On June 5, Wheeler pledged to "limit the ways police respond" by restricting use of sonic weapons and tear gas "if police had a viable alternative".[48][85] He tweeted: "Effective immediately, I have directed @Portlandpolice to use LRAD only to share information and not as a sonic warning tone function."[86][87] On June 8, Resch announced she would be stepping down; Resch was replaced by Chuck Lovell.[88][89] On June 17, City Council reduced the police bureau's budget by about $16 million, or six percent.[90]


On July 8, the executive board of the Portland Police Association expressed "no confidence" in City Council, and expressed frustration with its perceived lack of support for the police bureau.[91] The following day, the deputy police chief commented on the challenges of coordinating with federal officers, and the distinction between what he termed "legitimate protest" vs. "criminal activity."[92]


Rev. Mondainé of Portland's NAACP chapter spoke against looting and vandalism.[93] Some restaurant owners expressed support for the protesters via social media and by contributing to organizations working to assist people of color and combat police brutality, among other causes. Le Pigeon sustained damage during the demonstrations; owner Gabriel Rucker said, "To the person that smashed my window last night I hear you and I hope you find a voice that screams louder than broken glass. To the person who broke my window last night I love you and if you were hungry I would cook you a meal."[94]

The Portland Committee on Community-Engaged Policing organized a Zoom conference. More than 320 people participated, and committee members passed a resolution asking elected and law officials to "stand against white supremacy and police violence". Furthermore, the resolution says, "We must do more than make symbolic statements against racism. We must change the outcomes of policing, reducing incidents of violence, and the targeting of communities of color and other marginalized groups."[95] On June 1, the organization SOLVE organized a volunteer cleanup effort in downtown in collaboration with local businesses.[96] Hundreds of volunteers filled approximately 150 trash bags, while social distancing because of the COVID-19 pandemic.[97]

In early June, local business owners of color launched the Portland Cleanup Project.[98]

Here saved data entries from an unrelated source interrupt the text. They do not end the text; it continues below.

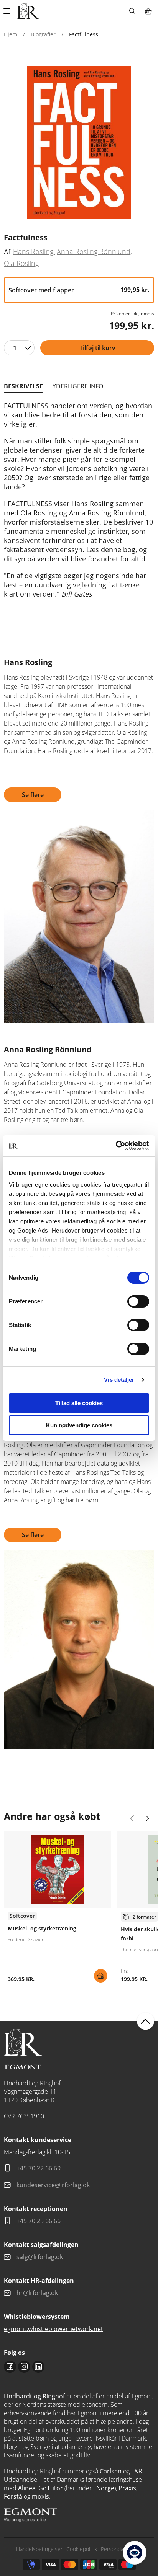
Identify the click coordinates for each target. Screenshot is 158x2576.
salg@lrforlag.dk (39, 2257)
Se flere (33, 795)
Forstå (13, 2496)
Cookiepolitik (81, 2549)
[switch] (138, 1301)
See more (57, 1909)
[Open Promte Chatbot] (134, 2553)
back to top (145, 2021)
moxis (40, 2496)
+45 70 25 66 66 (38, 2221)
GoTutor (50, 2488)
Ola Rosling (21, 263)
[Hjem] (28, 11)
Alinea (27, 2488)
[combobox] (19, 347)
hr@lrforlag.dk (37, 2293)
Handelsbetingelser (39, 2549)
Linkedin (38, 2367)
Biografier (43, 34)
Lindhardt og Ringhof (34, 2396)
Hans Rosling (33, 251)
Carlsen (111, 2471)
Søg (132, 11)
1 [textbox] (14, 348)
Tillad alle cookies (79, 1403)
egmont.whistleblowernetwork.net (53, 2329)
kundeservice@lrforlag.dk (53, 2185)
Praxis (127, 2488)
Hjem (10, 34)
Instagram (24, 2367)
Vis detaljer (119, 1379)
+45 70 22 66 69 (38, 2168)
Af (7, 251)
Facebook (10, 2367)
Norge (105, 2488)
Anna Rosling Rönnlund (93, 251)
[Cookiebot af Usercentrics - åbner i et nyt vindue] (115, 1146)
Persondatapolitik (121, 2549)
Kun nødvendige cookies (79, 1425)
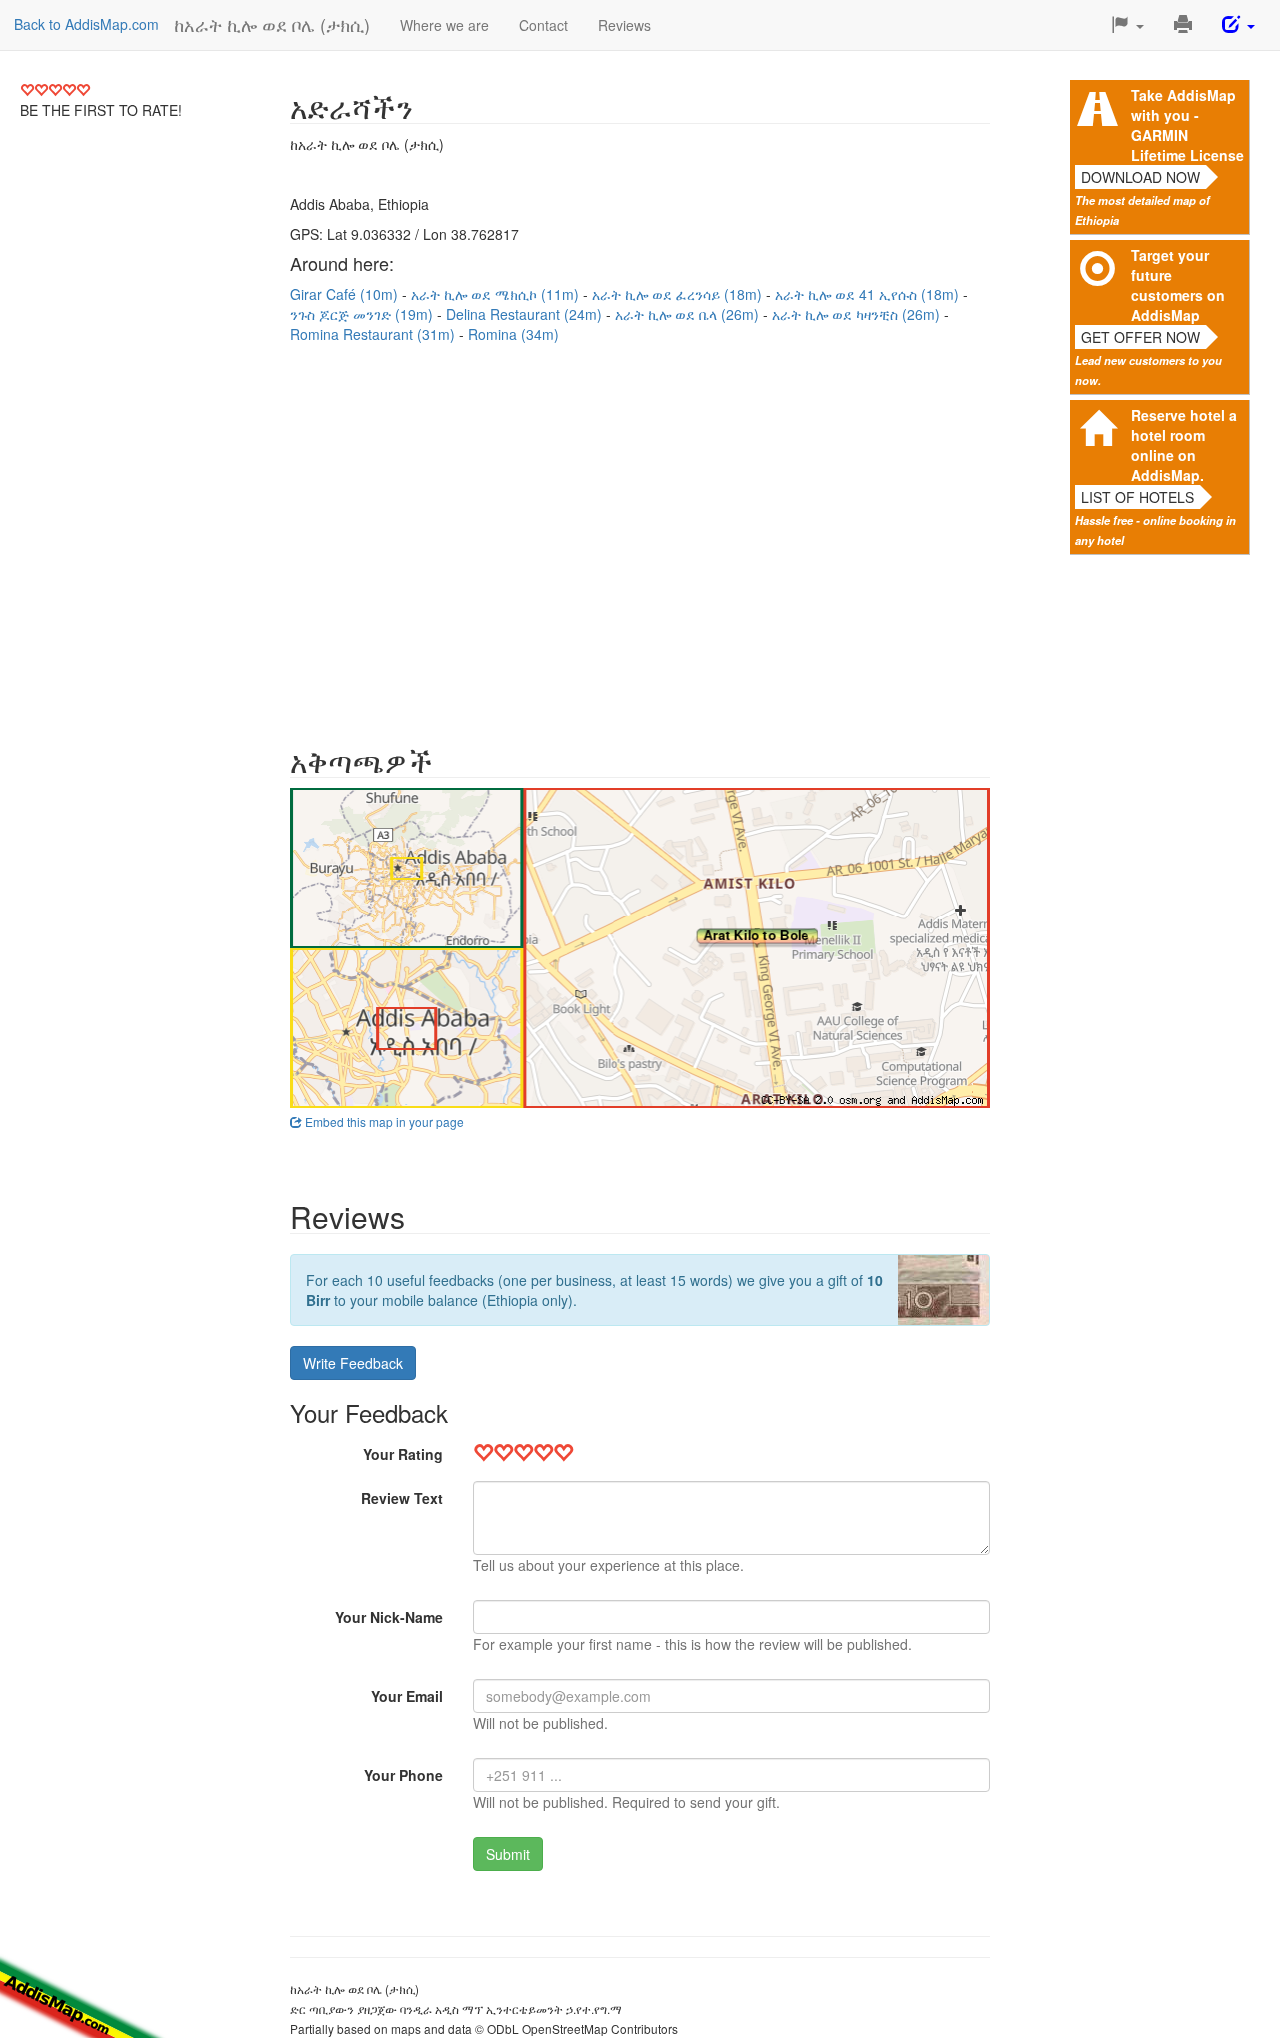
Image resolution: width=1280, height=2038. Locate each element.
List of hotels (1137, 497)
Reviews (624, 25)
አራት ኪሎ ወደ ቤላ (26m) (689, 314)
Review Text (402, 1498)
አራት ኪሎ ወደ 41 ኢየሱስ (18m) (869, 294)
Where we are (444, 25)
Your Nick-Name (389, 1617)
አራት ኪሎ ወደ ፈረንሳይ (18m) (679, 294)
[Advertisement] (640, 534)
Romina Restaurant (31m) (374, 334)
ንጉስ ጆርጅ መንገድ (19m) (363, 314)
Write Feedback (353, 1363)
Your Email (407, 1696)
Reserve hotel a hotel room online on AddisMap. (1184, 445)
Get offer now (1140, 337)
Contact (543, 25)
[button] (1127, 25)
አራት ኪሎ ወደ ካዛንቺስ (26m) (858, 314)
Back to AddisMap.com (86, 24)
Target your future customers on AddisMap (1178, 285)
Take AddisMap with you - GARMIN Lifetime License (1187, 125)
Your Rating (403, 1454)
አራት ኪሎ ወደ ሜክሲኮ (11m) (497, 294)
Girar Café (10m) (346, 294)
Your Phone (403, 1775)
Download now (1140, 177)
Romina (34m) (513, 334)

In late June, Rose City Justice, the organization that had organized the largest marches, ceased sponsoring marches in response to questions and concerns from other entities in the Black Lives Matter movement. Some expressed dissatisfaction with large demonstrations that did not directly engage in direct action and civil disobedience to effect change; others questioned whether the donations the group had received, which exceeded $24,000, were being put to appropriate use.[99]

The Oregon chapter of the ACLU filed a suit against the City of Portland, the Portland Police Bureau, and other law enforcement entities on June 28, claiming that police targeted and attacked journalists and legal observers.[100]